EXERCISE AIM.
In the radeon fence patch thread below, set down the passage starting at "Ok, that one" and ending at "endlessly without success." word for word.

SOURCE EXCERPT.

# # # #

Re: [PATCH] drm/radeon: signal all fences after lockup to avoid endless waiting in GEM_WAIT

From: "Christian König" <deathsimple@vodafone.de>
To: "Marek Olšák" <maraeo@gmail.com>
Cc: dri-devel@lists.freedesktop.org
Subject: Re: [PATCH] drm/radeon: signal all fences after lockup to avoid endless waiting in GEM_WAIT
Date: Mon, 14 Oct 2013 11:19:52 +0200	[thread overview]
Message-ID: <525BB738.1070904@vodafone.de> (raw)
In-Reply-To: <CAAxE2A42biUwDXUj8Cn4xhLBTy919KRN7Yh_8TPuv6k2Jvo2Tg@mail.gmail.com>

[-- Attachment #1: Type: text/plain, Size: 8893 bytes --]

Ok, that one was easy to fix. Please apply the attached patch as well.

Going to send out both for inclusion in 3.12 in a minute.

Christian.

Am 13.10.2013 22:16, schrieb Marek Olšák:
> This seems to be better. It can do about 3-5 resets correctly, then
> the GPU resuming fails:
>
> [  246.882780] [drm:cik_resume] *ERROR* cik startup failed on resume
>
> and then the GPU is being reset again and again endlessly without success.
>
> The dmesg of the endless resets is attached.
>
> Marek
>
> On Sun, Oct 13, 2013 at 2:47 PM, Christian König
> <deathsimple@vodafone.de> wrote:
>> I've figured out what was wrong with the patch. We need to reset the
>> "needs_reset" flag earlier, otherwise the IB test might think we are in a
>> lockup and aborts the reset after waiting for the minimum timeout period.
>>
>> Please try the attached patch instead.
>>
>> Thanks,
>> Christian.
>>
>> Am 09.10.2013 14:04, schrieb Marek Olšák:
>>
>>> The ring test of the first compute ring always fails and it shouldn't
>>> affect the GPU reset in any way.
>>>
>>> I can't tell if the deadlock issue is fixed, because the GPU reset
>>> usually fails with your patch. It always succeeded without your patch.
>>>
>>> Marek
>>>
>>> On Wed, Oct 9, 2013 at 1:09 PM, Christian König <deathsimple@vodafone.de>
>>> wrote:
>>>> Mhm, that doesn't looks like anything related but more like the reset of
>>>> the
>>>> compute ring didn't worked.
>>>>
>>>> How often does that happen? And do you still get the problem where X
>>>> waits
>>>> for a fence that never comes back?
>>>>
>>>> Christian.

# # # #

SUPPLIED DATA.
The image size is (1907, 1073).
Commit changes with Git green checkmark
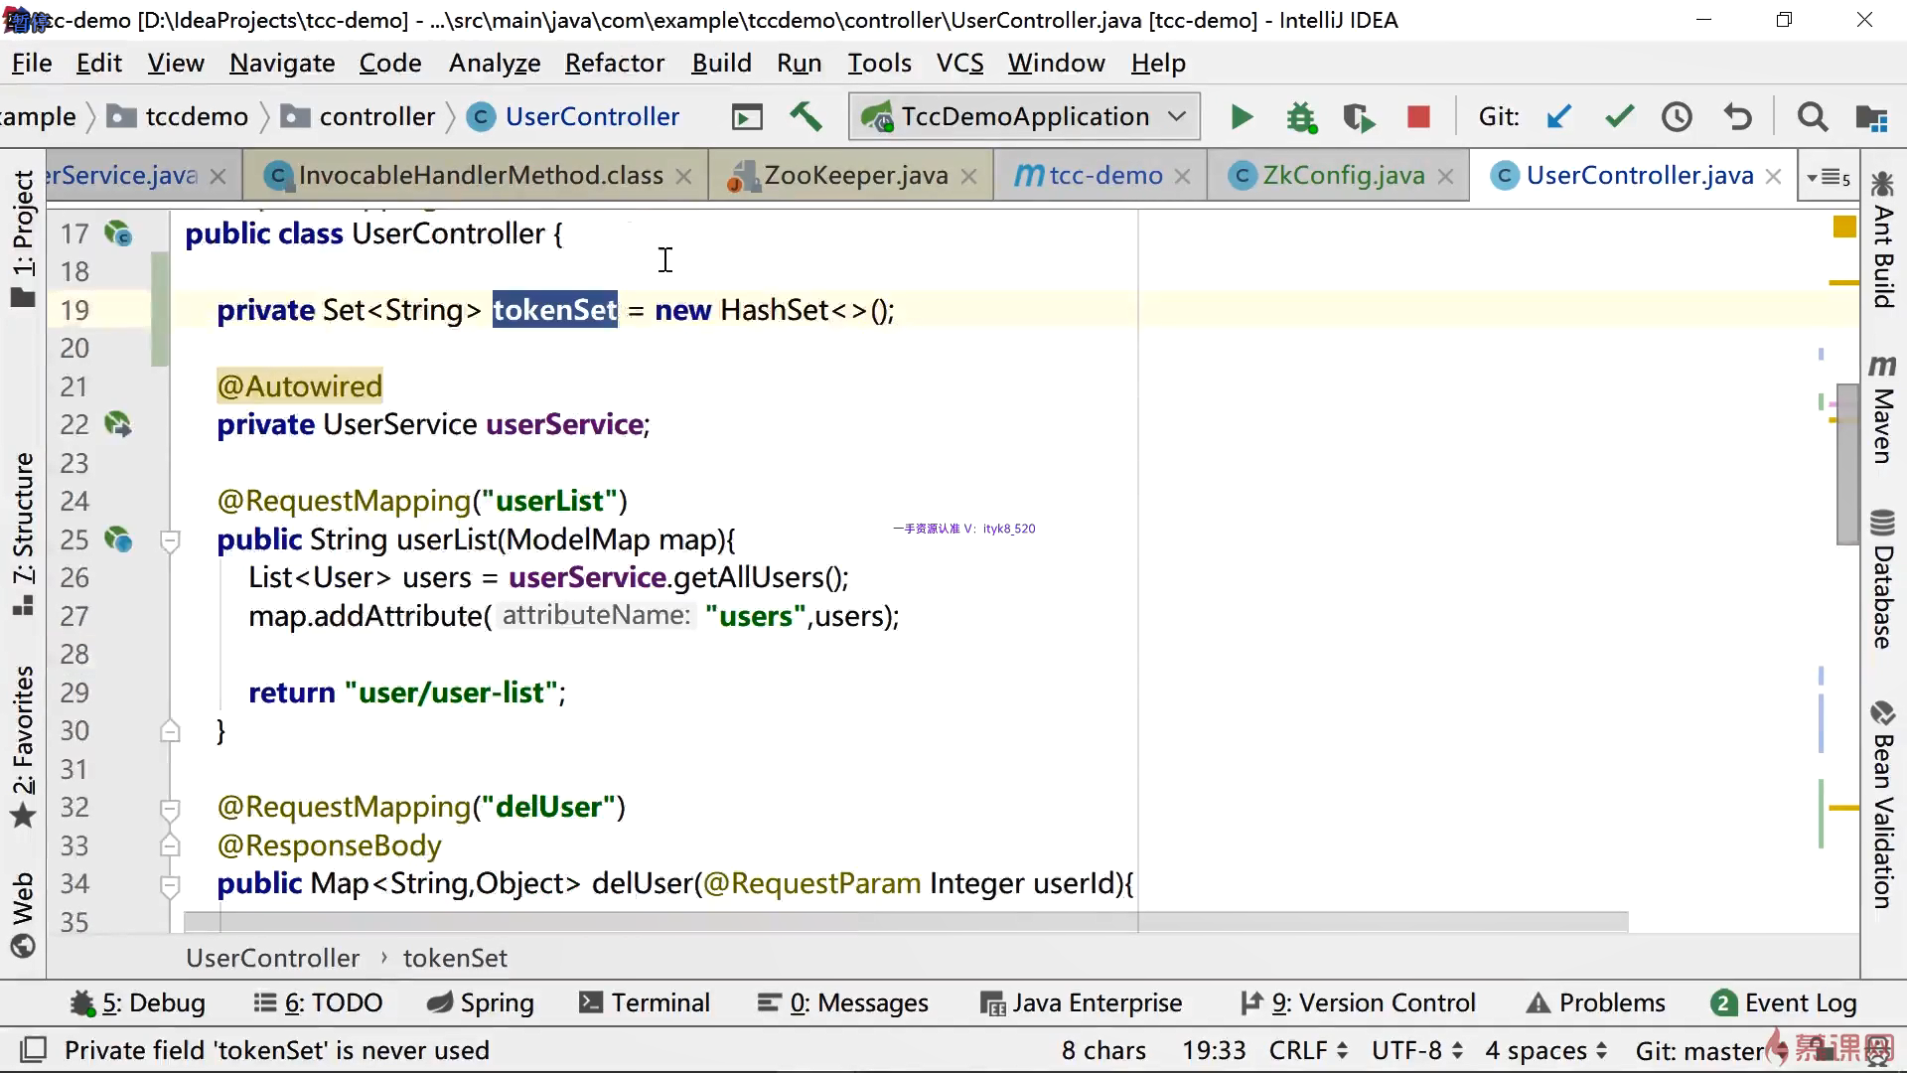[x=1619, y=117]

# # # #

RESPONSE TO THIS EXERCISE.
Ok, that one was easy to fix. Please apply the attached patch as well.

Going to send out both for inclusion in 3.12 in a minute.

Christian.

Am 13.10.2013 22:16, schrieb Marek Olšák:
> This seems to be better. It can do about 3-5 resets correctly, then
> the GPU resuming fails:
>
> [  246.882780] [drm:cik_resume] *ERROR* cik startup failed on resume
>
> and then the GPU is being reset again and again endlessly without success.